The street co-naming ceremony for Angelo “Chubby” Campanella last Sunday capped off a quiet, 5-year battle in which Maria “the Ice Cream Girl” Campanella beat back City Hall smugness to get her dad remembered.

The fight for the new sign at 21st Avenue and 77th Street was chronicled this morning by the Daily Beast’s Michael Daly:

When Maria began her campaign back in 2009 … the city insisted that such honors are reserved for people like the firefighters and cops who perished in the 9/11 attacks. Maria suggested that there are other kinds of heroes, including a man who dedicated his life to his family and his neighborhood and made himself part of the fabric of the community where he lived. And a man who then demonstrated that a wheelchair can be a chariot.

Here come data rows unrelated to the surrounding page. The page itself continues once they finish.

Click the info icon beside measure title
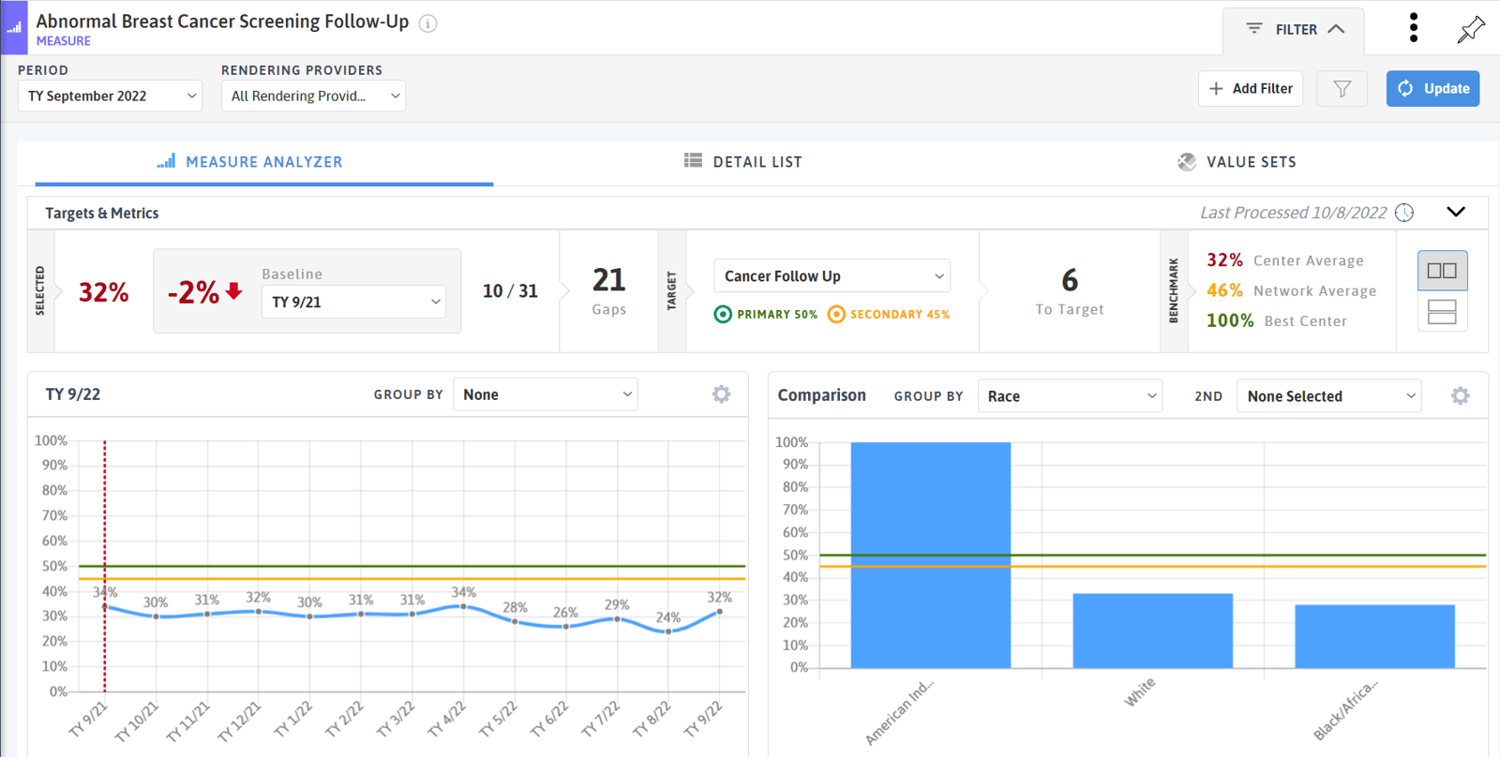 [428, 24]
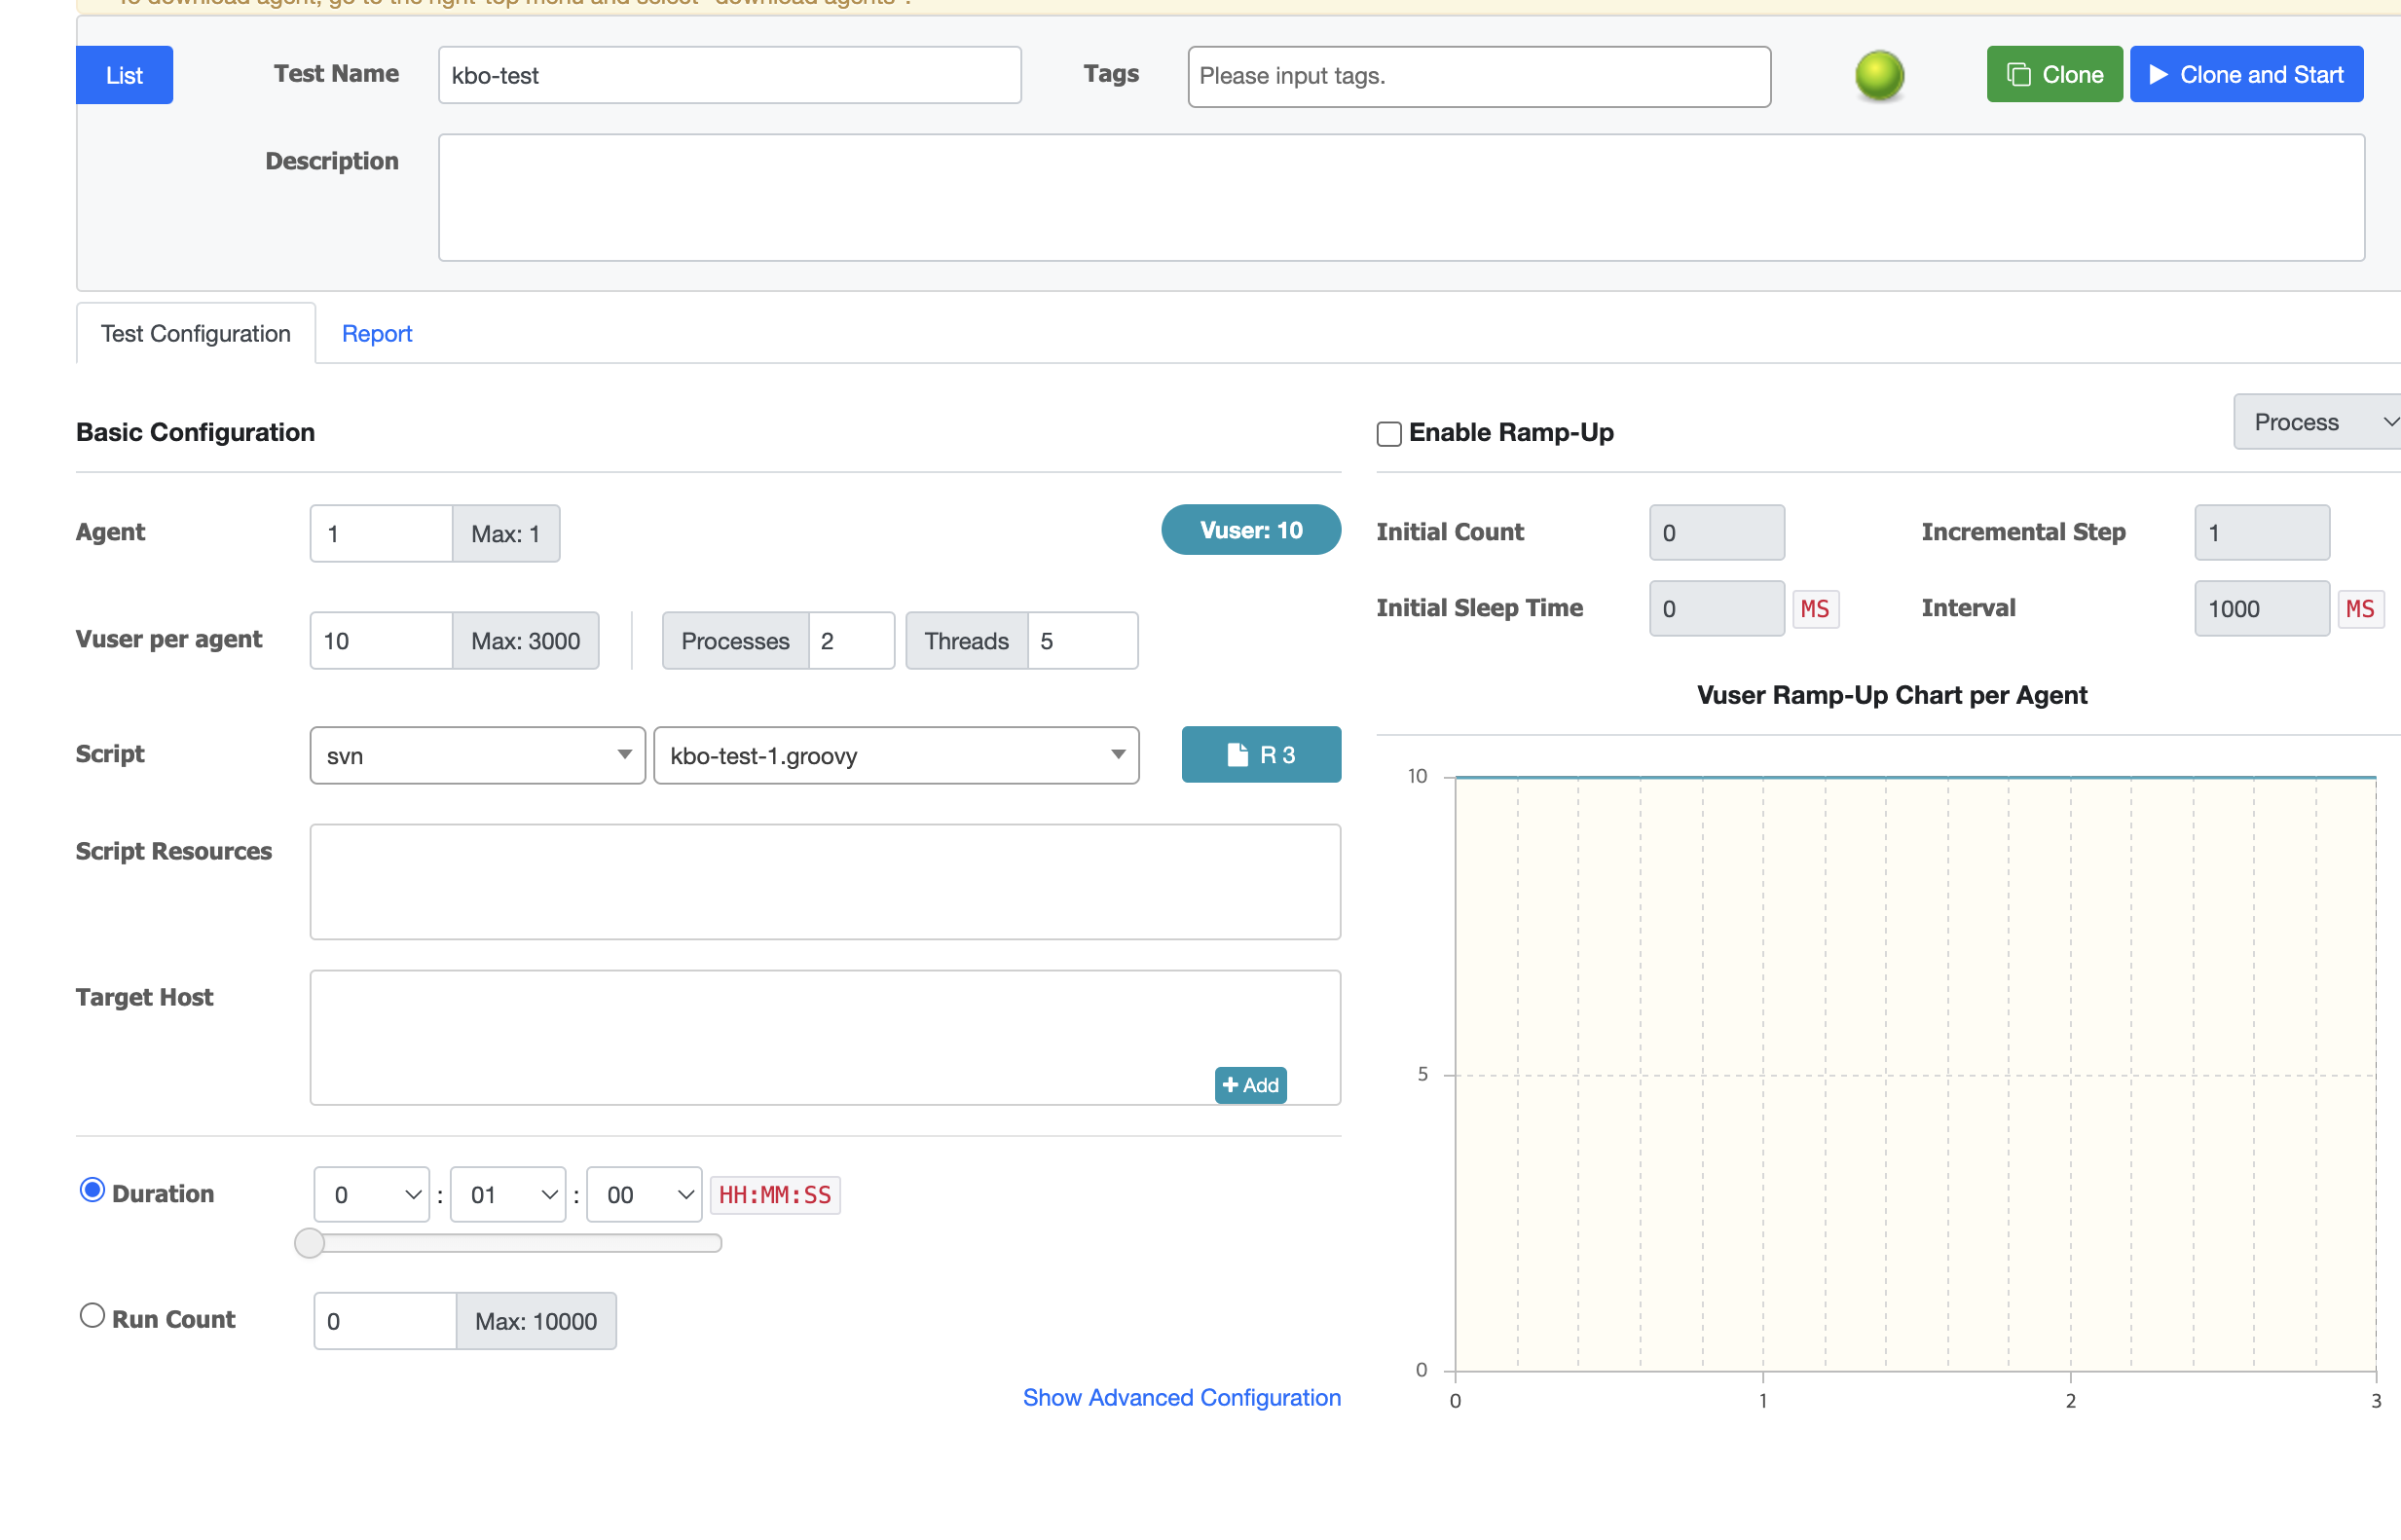Image resolution: width=2401 pixels, height=1540 pixels.
Task: Switch to the Report tab
Action: click(376, 334)
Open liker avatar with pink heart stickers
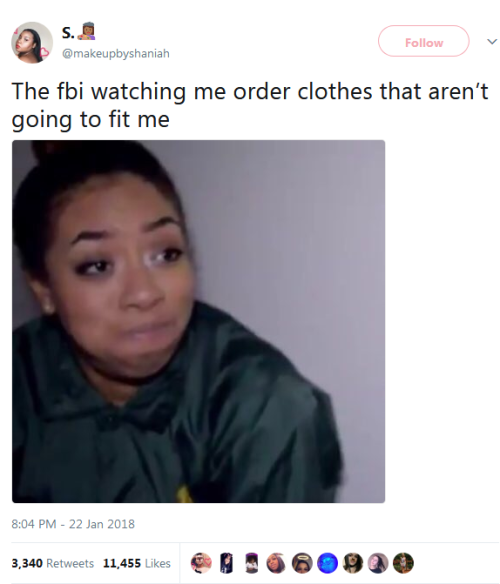 (x=201, y=562)
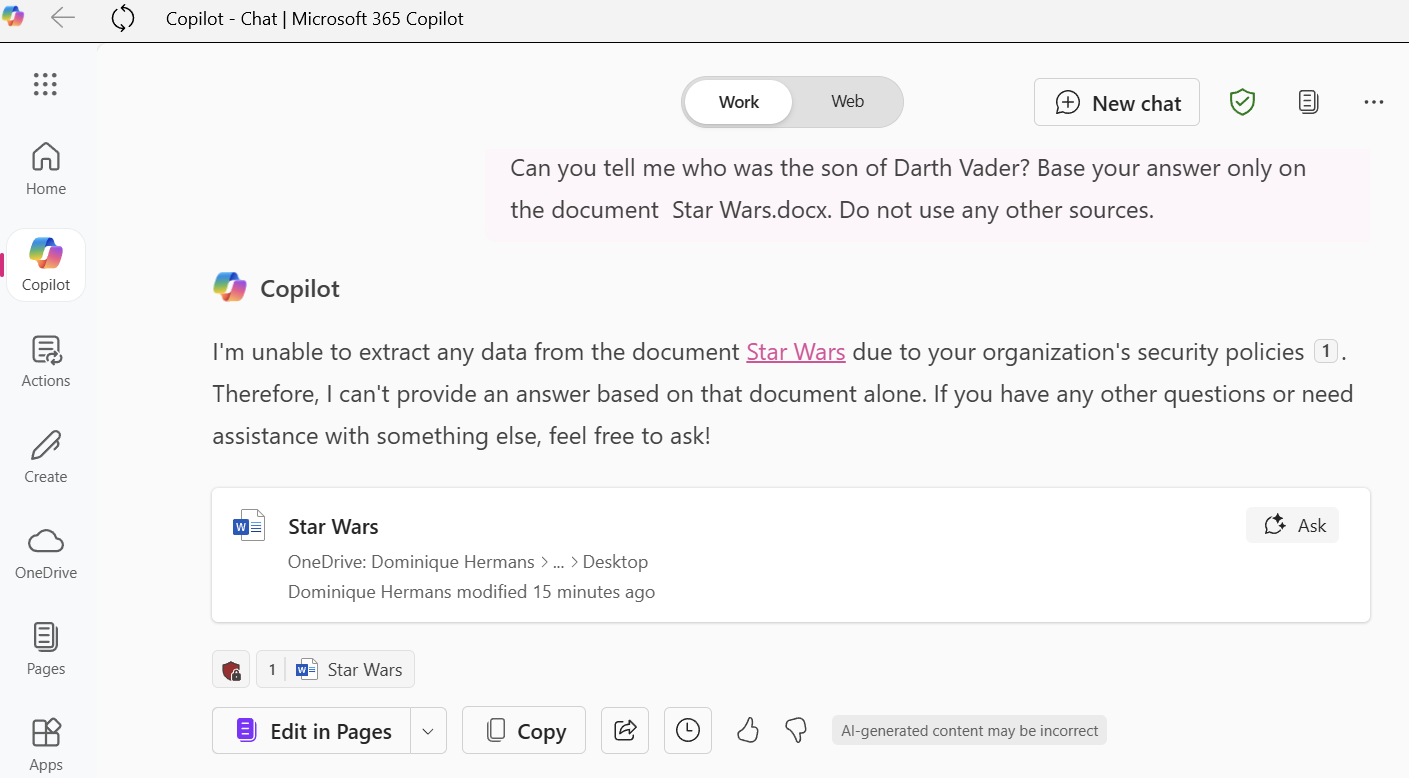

Chubby’s brand of of working class heroism is worth recognizing in a blue-collar stronghold like Bensonhurst, Campanella argued. The father and daughter became a team when he began taking her on his route to keep her out of trouble. He instilled pride and confidence in her, and taught her compassion for those in need. Together, they spread goodwill throughout the neighborhood – be it through making sure every kid got ice cream even when they couldn’t afford it, or chasing down hit-and-run drivers while working the route.

A number of elected officials, including City Council Member David Greenfield, City Council Member Mark Treyger, former City Council Member Domenic Recchia, and state Sen. Marty Golden, agreed. They joined the fight.
“It’s like the canonization of a saint these days to get a block named,” one of the officials notes.
Maria and her allies kept pushing. The final hurdle was a longtime city policy against nicknames in street signs.
“I said, ‘You got to put in ‘Chubby,’” Greenfield recalls. “They said, ‘Why?’ I said, “Or nobody’s going to know who is it is.’”

The article also touches on the continuing struggles the ice cream truck industry faces, including the “chaotic… incursion of Russian and Middle Eastern immigrants who interpreted freedom in America to include selling ice cream wherever your truck takes you.”

We’ve got a feeling Campanella isn’t so worried about that, knowing that her ice cream is made all the more sweet with a hefty dose of love for the neighborhood she patrols.